What is RAG evaluation?

RAG evaluation measures how well a retrieval-augmented generation pipeline retrieves relevant context and generates answers that stay grounded in that context. It evaluates retrieval and generation separately because each stage can fail independently even when the other performs correctly.

How is RAG evaluation different from standard LLM evaluation?

Standard LLM evaluation looks only at the final output and assesses qualities such as accuracy and relevance. RAG evaluation measures the full pipeline, including retrieval quality, context usage, and answer grounding.
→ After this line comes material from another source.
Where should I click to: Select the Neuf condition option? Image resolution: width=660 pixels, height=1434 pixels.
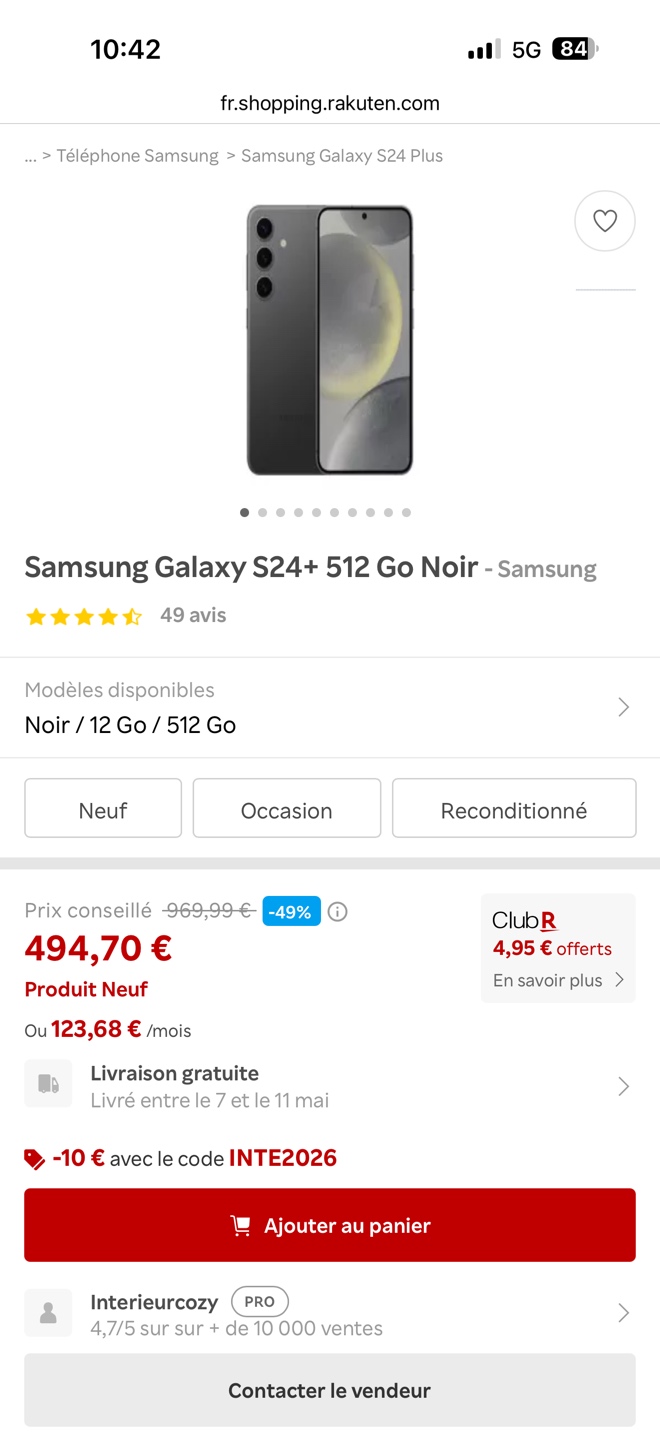pos(103,808)
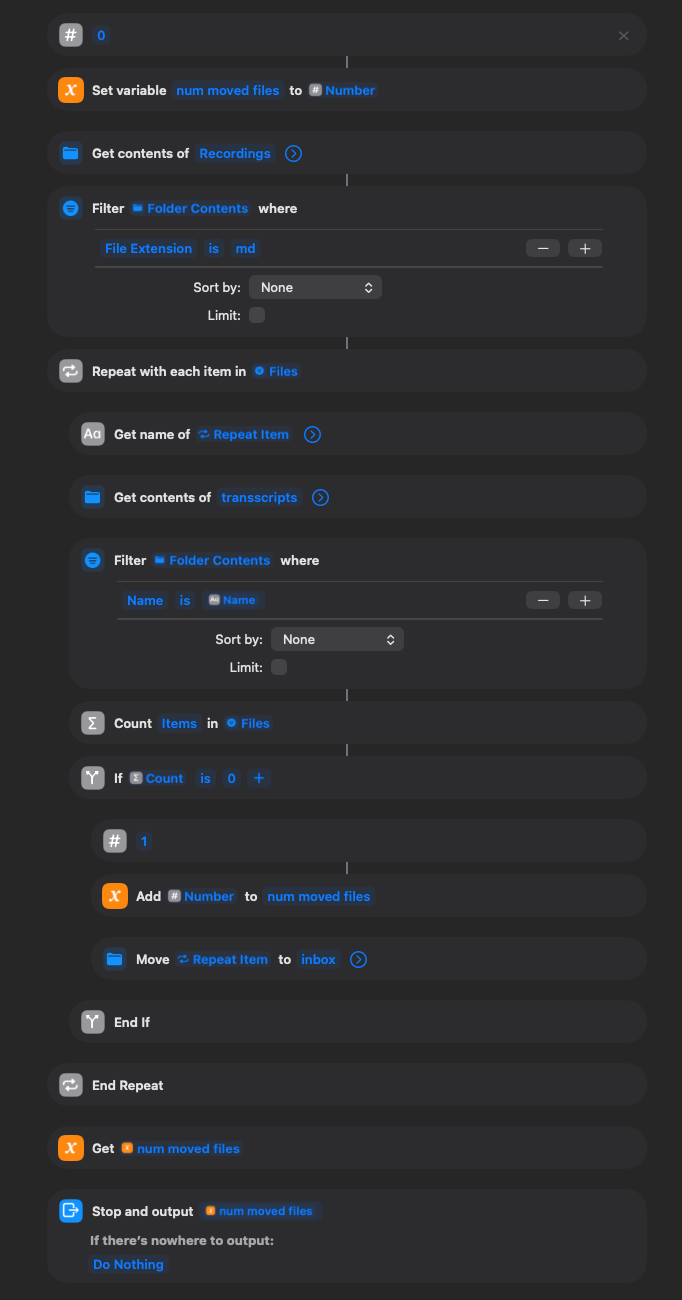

A weak answer in a RAG system may result from incorrect retrieval, poor use of correct context, or unsupported claims, and identifying the specific failure causes determines the appropriate fix.

What are the most important RAG evaluation metrics?

The four core metrics are answer relevancy (whether the response addresses the question), faithfulness or groundedness (whether the answer is supported by retrieved context), context precision (whether retrieved documents are relevant), and context recall (whether retrieval captured all available relevant information). Teams start with these four metrics and add domain-specific metrics as evaluation matures.

What tools can I use for RAG evaluation?

You can assemble a RAG evaluation stack from separate logging, experimentation, and monitoring tools, but that often leads to fragmented data and inconsistent metrics across environments.

Braintrust provides an integrated RAG evaluation workflow that combines pipeline tracing, dataset curation, automated scoring, experiment comparison, and production monitoring in one system. Because everything runs on the same traces and metrics, teams can move from diagnosing an issue to validating a fix without switching tools or rebuilding context.

How do I get started with RAG evaluation?

Start by instrumenting your RAG pipeline so retrieval inputs, retrieved documents, and model outputs are captured as traces. Then assemble a small dataset of real user queries and define clear metrics for retrieval quality and answer grounding so performance can be measured consistently. Run offline evaluations before shipping changes and score sampled production traffic to catch regressions as documents, prompts, or models evolve.

Braintrust connects tracing, scoring, experiments, and monitoring in one workflow, which makes it straightforward to move from initial setup to continuous RAG evaluation.